Ocorre que os remanescentes quilombolas, com a expansão urbana e a especulação imobiliária, foram ao longo de décadas perdendo para grileiros grande parte da área original e acabaram se dispersando.
Em 2017, como forma de pressionar o Incra, ocuparam seis alqueires, o que representa menos de 1% da terra original, segundo dados levantados pelo Instituto Federal de São Paulo no trabalho “Remanescentes Quilombolas do Carmo: a luta por memória na terra de direitos”.
Esse trabalho mostra que houve perda de 99,72% do território original. Restando aos afrodescendentes 6,6 alqueires dos 2.175 que compunham a antiga fazenda.
A área ocupada hoje pelos quilombolas pertence atualmente à Prefeitura de São Roque, que comprou de terceiros o pedaço onde ficam as ruínas da casa grande e da senzala, no intuito de promover uma restauração que nunca aconteceu. Procurada, a prefeitura disse que não pretende retirar os quilombolas da terra ocupada, enquanto não sair a decisão do Incra sobre a titulação.
A região que abrange o bairro do Carmo é hoje cercada por condomínios de alto padrão. Um desses locais, chamado Patrimônio do Carmo, tem uma área onde fica uma reserva natural reivindicada pelos quilombolas no processo do Incra.
Esse processo de utilização da área quilombola por terceiros teve início nos anos 1930, de acordo com trabalho elaborado pelas procuradoras Deborah Stucchi e Rebeca Campos Ferreira, do Ministério Público Federal.
“Da década de 1930 em diante, quando houve sucessivo, contínuo e violento processo de expropriação das terras dos pretos do Carmo, revelado pelas disputas judicializadas, pelas compras subvalorizadas à base de troca por outras glebas localizadas em regiões mais distantes, por comida ou por animais de criação, pela simples apropriação de áreas por meio da expansão das cercas, as terras de negros foram abarcadas pelos fazendeiros vizinhos confrontantes ou entregues em pagamento de honorários aos advogados constituídos na defesa dos descendentes de escravos”, escreveram as procuradoras.
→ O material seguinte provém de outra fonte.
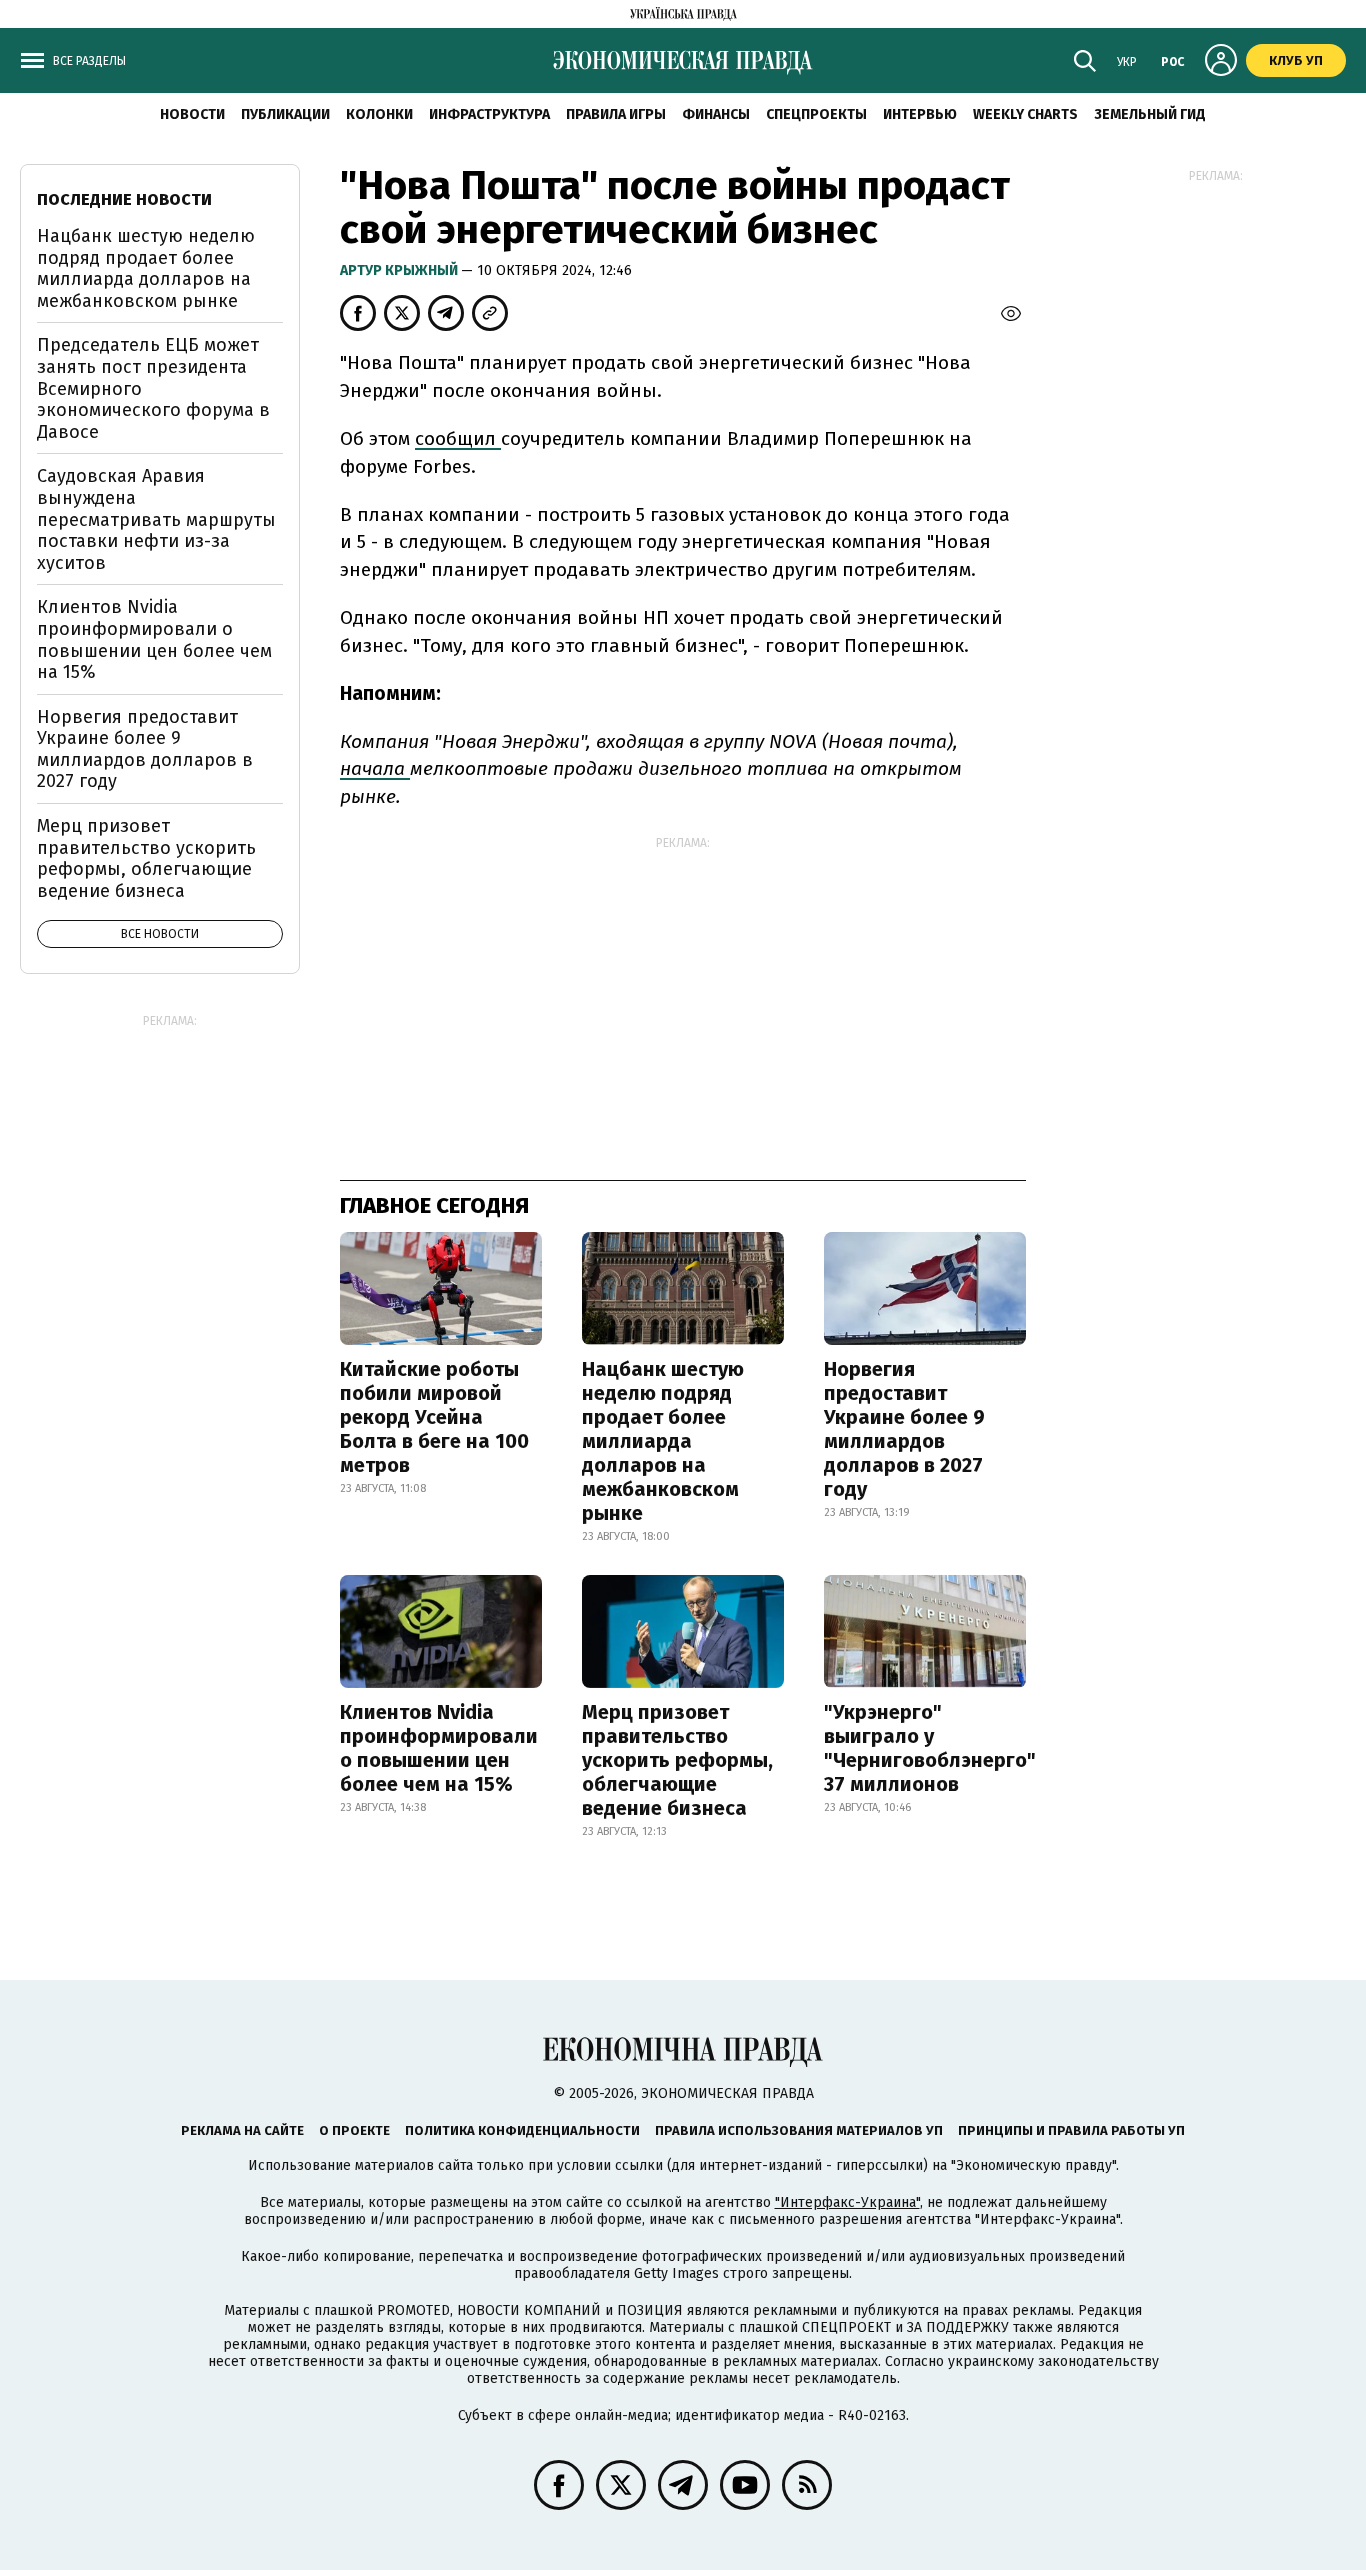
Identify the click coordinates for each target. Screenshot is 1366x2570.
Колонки (379, 114)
Antônio da Cruz lembra que nem sempre essa expropriação ocorreu de forma pacífica. “Até força armada já veio para tentar tirar os quilombolas deste lugar”, conta. “Mas o sonho da gente sempre foi ficar aqui, honrar nossos antepassados que ganharam o direito pela terra”.
Isaque da Cruz, 44 anos, filho de Antônio e presidente da associação que reúne as 52 famílias que vivem no quilombo, afirma que a falta de titulação por parte do Incra, além de facilitar a grilagem, exclui a comunidade de políticas públicas. “Nossa escola, por exemplo, não pode receber os benefícios das escolas quilombolas e ficamos de fora de todos os incentivos”, diz. “Veio a pandemia e ficamos excluídos de todos os benefícios.”
O Quilombo do Carmo não é um caso isolado, quando se fala na demora pela obtenção do título de posse da terra. O Incra tem 1.808 processos abertos e apenas 46 territórios efetivamente titulados.
Numa velocidade inversa à necessidade dos quilombolas, em plena pandemia, quando eles mais precisaram de políticas públicas, o governo de Jair Bolsonaro (PL) reduziu em 98% o orçamento do Incra para reconhecimento e indenização de território quilombola.
Dados fornecidos pelo próprio órgão indicam que em 2020 o orçamento para essa ação foi de R$ 29,6 milhões. Já em 2021 caiu para R$ 318 mil e, em 2022, R$ 505 mil.
Para o exercício de 2023 foram destinados os mesmos R$ 505 mil. A gestão Lula (PT fez uma suplementação de R$ 101 mil este ano. “O Incra vem trabalhando no sentido de obter créditos suplementares, uma vez que se faz necessária a retomada da política após anos de paralisação”, disse o órgão em nota.
Sem entender a burocracia de Brasília, a quilombola Maria José dos Santos, 72 anos, neta de uma mulher escravizada que viveu naquelas terras, segue a vida trabalhando numa pequena horta nos fundos de sua casinha e lembra uma frase que sua mãe disse antes de morrer: “Essa fazenda não era para ser vendida, nem um pedacinho dela. Era para ficar para os pretos mais necessitados, assim foi dito lá atrás pelas irmãs Carmelitas.”